PROMPT —
Print the listing below exactly, leaving nothing out.

MATERIAL PROVIDED —
_ _ _ _
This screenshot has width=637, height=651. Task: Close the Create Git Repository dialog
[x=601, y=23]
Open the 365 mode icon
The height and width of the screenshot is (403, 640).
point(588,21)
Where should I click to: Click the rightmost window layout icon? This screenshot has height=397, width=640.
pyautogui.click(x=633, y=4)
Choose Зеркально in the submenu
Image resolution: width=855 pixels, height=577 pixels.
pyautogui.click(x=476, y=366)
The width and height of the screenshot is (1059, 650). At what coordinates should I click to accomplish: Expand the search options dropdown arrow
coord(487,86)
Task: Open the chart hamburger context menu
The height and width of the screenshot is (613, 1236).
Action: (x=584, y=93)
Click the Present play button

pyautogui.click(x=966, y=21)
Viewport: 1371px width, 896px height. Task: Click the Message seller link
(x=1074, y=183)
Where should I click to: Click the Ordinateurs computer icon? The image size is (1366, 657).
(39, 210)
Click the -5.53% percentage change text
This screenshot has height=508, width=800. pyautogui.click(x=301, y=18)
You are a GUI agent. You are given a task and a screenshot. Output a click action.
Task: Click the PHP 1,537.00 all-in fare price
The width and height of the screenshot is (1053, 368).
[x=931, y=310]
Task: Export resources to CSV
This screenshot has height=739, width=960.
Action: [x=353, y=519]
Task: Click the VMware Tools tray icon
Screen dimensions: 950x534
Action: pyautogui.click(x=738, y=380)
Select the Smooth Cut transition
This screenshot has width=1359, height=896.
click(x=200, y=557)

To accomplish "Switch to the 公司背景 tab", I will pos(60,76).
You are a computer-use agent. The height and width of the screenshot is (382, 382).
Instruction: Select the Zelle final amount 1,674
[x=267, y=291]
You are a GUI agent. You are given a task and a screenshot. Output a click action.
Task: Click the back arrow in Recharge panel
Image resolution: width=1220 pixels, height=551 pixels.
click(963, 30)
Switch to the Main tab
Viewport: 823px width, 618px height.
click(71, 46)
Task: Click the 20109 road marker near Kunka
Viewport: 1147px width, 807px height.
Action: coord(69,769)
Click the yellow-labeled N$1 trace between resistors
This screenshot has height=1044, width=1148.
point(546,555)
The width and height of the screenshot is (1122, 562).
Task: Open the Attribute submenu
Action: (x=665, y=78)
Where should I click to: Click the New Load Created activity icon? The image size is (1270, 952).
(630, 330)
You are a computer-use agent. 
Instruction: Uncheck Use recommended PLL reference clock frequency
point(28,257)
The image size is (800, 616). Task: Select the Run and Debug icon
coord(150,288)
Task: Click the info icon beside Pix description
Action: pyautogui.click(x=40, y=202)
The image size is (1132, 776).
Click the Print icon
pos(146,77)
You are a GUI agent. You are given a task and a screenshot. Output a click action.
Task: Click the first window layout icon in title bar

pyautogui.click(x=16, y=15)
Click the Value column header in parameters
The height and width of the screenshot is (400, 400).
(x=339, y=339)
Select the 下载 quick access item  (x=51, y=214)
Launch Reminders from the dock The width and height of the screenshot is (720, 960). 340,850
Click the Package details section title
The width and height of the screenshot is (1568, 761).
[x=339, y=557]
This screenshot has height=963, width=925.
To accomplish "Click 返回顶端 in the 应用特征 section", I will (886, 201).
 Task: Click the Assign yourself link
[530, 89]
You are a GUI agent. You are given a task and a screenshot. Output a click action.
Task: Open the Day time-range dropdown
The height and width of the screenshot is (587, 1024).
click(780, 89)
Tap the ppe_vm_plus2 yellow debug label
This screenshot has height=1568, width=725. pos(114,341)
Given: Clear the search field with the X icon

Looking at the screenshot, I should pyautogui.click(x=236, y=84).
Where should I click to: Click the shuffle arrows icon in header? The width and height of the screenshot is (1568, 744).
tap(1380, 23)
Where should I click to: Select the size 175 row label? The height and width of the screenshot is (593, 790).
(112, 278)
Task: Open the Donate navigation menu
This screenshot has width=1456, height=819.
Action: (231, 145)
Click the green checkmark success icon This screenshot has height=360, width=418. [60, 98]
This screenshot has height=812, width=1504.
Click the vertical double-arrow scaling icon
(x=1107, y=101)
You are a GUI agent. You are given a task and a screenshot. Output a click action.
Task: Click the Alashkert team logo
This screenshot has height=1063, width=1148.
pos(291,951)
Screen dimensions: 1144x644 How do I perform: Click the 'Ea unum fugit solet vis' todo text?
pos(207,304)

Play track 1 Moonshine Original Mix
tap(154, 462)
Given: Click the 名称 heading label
_ _ _ _
EXERCISE SOLUTION —
This screenshot has width=637, height=651. Task: Close the Create Git Repository dialog
[x=601, y=23]
Open the 365 mode icon
The height and width of the screenshot is (403, 640).
point(588,21)
Where should I click to: Click the rightmost window layout icon? This screenshot has height=397, width=640.
pyautogui.click(x=633, y=4)
Choose Зеркально in the submenu
Image resolution: width=855 pixels, height=577 pixels.
pyautogui.click(x=476, y=366)
The width and height of the screenshot is (1059, 650). At what coordinates should I click to accomplish: Expand the search options dropdown arrow
coord(487,86)
Task: Open the chart hamburger context menu
The height and width of the screenshot is (613, 1236).
Action: (x=584, y=93)
Click the Present play button

pyautogui.click(x=966, y=21)
Viewport: 1371px width, 896px height. Task: Click the Message seller link
(x=1074, y=183)
Where should I click to: Click the Ordinateurs computer icon? The image size is (1366, 657).
(39, 210)
Click the -5.53% percentage change text
This screenshot has height=508, width=800. pyautogui.click(x=301, y=18)
You are a GUI agent. You are given a task and a screenshot. Output a click action.
Task: Click the PHP 1,537.00 all-in fare price
The width and height of the screenshot is (1053, 368).
[x=931, y=310]
Task: Export resources to CSV
This screenshot has height=739, width=960.
Action: [x=353, y=519]
Task: Click the VMware Tools tray icon
Screen dimensions: 950x534
Action: pyautogui.click(x=738, y=380)
Select the Smooth Cut transition
This screenshot has width=1359, height=896.
click(x=200, y=557)

To accomplish "Switch to the 公司背景 tab", I will pos(60,76).
You are a computer-use agent. The height and width of the screenshot is (382, 382).
Instruction: Select the Zelle final amount 1,674
[x=267, y=291]
You are a GUI agent. You are given a task and a screenshot. Output a click action.
Task: Click the back arrow in Recharge panel
Image resolution: width=1220 pixels, height=551 pixels.
click(963, 30)
Switch to the Main tab
Viewport: 823px width, 618px height.
click(71, 46)
Task: Click the 20109 road marker near Kunka
Viewport: 1147px width, 807px height.
Action: coord(69,769)
Click the yellow-labeled N$1 trace between resistors
This screenshot has height=1044, width=1148.
point(546,555)
The width and height of the screenshot is (1122, 562).
Task: Open the Attribute submenu
Action: (x=665, y=78)
Where should I click to: Click the New Load Created activity icon? The image size is (1270, 952).
(630, 330)
You are a computer-use agent. 
Instruction: Uncheck Use recommended PLL reference clock frequency
point(28,257)
The image size is (800, 616). Task: Select the Run and Debug icon
coord(150,288)
Task: Click the info icon beside Pix description
Action: pyautogui.click(x=40, y=202)
The image size is (1132, 776).
Click the Print icon
pos(146,77)
You are a GUI agent. You are given a task and a screenshot. Output a click action.
Task: Click the first window layout icon in title bar

pyautogui.click(x=16, y=15)
Click the Value column header in parameters
The height and width of the screenshot is (400, 400).
(x=339, y=339)
Select the 下载 quick access item  (x=51, y=214)
Launch Reminders from the dock The width and height of the screenshot is (720, 960). 340,850
Click the Package details section title
The width and height of the screenshot is (1568, 761).
[x=339, y=557]
This screenshot has height=963, width=925.
To accomplish "Click 返回顶端 in the 应用特征 section", I will (886, 201).
 Task: Click the Assign yourself link
[530, 89]
You are a GUI agent. You are given a task and a screenshot. Output a click action.
Task: Open the Day time-range dropdown
The height and width of the screenshot is (587, 1024).
click(780, 89)
Tap the ppe_vm_plus2 yellow debug label
This screenshot has height=1568, width=725. pos(114,341)
Given: Clear the search field with the X icon

Looking at the screenshot, I should pyautogui.click(x=236, y=84).
Where should I click to: Click the shuffle arrows icon in header? The width and height of the screenshot is (1568, 744).
tap(1380, 23)
Where should I click to: Select the size 175 row label? The height and width of the screenshot is (593, 790).
(112, 278)
Task: Open the Donate navigation menu
This screenshot has width=1456, height=819.
Action: (231, 145)
Click the green checkmark success icon This screenshot has height=360, width=418. [60, 98]
This screenshot has height=812, width=1504.
Click the vertical double-arrow scaling icon
(x=1107, y=101)
You are a GUI agent. You are given a task and a screenshot. Output a click action.
Task: Click the Alashkert team logo
This screenshot has height=1063, width=1148.
pos(291,951)
Screen dimensions: 1144x644 How do I perform: Click the 'Ea unum fugit solet vis' todo text?
pos(207,304)

Play track 1 Moonshine Original Mix
tap(154, 462)
Given: Click the 名称 heading label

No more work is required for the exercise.